__EXTRACTED TEXT__:
%%
Harold’s Corollary to Knuth’s Law

Lately I’ve found myself arguing about the proper design of unit tests. On my side I’m claiming:

  1. Unit tests should only touch the public API.
  2. Code coverage should be as near 100% as possible.
  3. It’s better to test the real thing than mock objects.

The goal is to make sure that the tests are as close to actual usage as possible. This means that problems are more likely to be detected and false positives are less likely. Furthermore, the discipline of testing through the public API when attempting to achieve 100% code coverage tends to reveal a lot about how the code really works. It routinely highlights dead code that can be eliminated. It reveal paths of optimization. It teaches me things about my own code I didn’t know. It shows patterns in the entire system that makes up my product.

By contrast some programmers advocate that tests should be method-limited. Each test should call the method as directly as possible, perhaps even making it public or non-private and violating encapsulation to enable this. Any external resources that are necessary to run the method such as databases or web servers should be mocked out. At the extreme, even other classes a test touches should be replaced by mock implementations.
%%
__GOALS__:
a) List the three claims the author makes about how unit tests should be designed, as numbered in the essay on unit test design above.
b) In the essay on unit test design above, what do advocates of method-limited tests say should be done with external resources such as databases or web servers?
c) Continue the essay on unit test design above, picking up after its final sentence.

__AVAILABLE DATA__:
%%
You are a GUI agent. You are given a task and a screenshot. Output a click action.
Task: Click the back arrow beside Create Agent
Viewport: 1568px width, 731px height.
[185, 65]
%%
__EXPECTED RESPONSES__:
a)
1. Unit tests should only touch the public API.
2. Code coverage should be as near 100% as possible.
3. It's better to test the real thing than mock objects.

b) They should be mocked out.

c)
This approach may sometimes let the tests be written faster; but not always. There’s a non-trivial cost to designing mock objects to replace the real thing; and sometimes that takes longer. This approach will still tend to find most bugs in the method being tested. However it stops there. It will not find code in the method that should be eliminated because it’s unreachable from the public API. Thus code tested with this approach is likely to be larger, more complex, and slower since it has to handle conditions that can’t happen through the public API. More importantly, such a test starts and stops with that one method. It reveals nothing about the interaction of the different parts of the system. It teaches nothing about how the code really operates in the more complex environment of the full system. It misses bugs that can emerge out of the mixture of multiple different methods and classes even when each method is behaving correctly in isolation according to its spec. That is, it often fails to find flaws in the specifications of the individual methods. Why then are so many programmers so adamant about breaking access protection and every other rule of good design as soon as they start testing?

Would you believe performance?

For instance consider this proposal from Michael Feathers:

A test is not a unit test if:

  • It talks to the database
  • It communicates across the network
  • It touches the file system
  • It can’t run at the same time as any of your other unit tests
  • You have to do special things to your environment (such as editing
    config files) to run it.

Tests that do these things aren’t bad. Often they are worth writing, and they can be written in a unit test harness. However, it is important to be able to separate them from true unit tests so that we can keep a set of tests that we can run fast whenever we make our changes.

More than 30 years ago Donald Knuth first published what would come to be called Knuth’s law: “premature optimization is the root of all evil in programming.” (Knuth, Donald. Structured Programming with go to Statements, ACM Journal Computing Surveys, Vol 6, No. 4, Dec. 1974. p.268.) But some developers still haven’t gotten the message.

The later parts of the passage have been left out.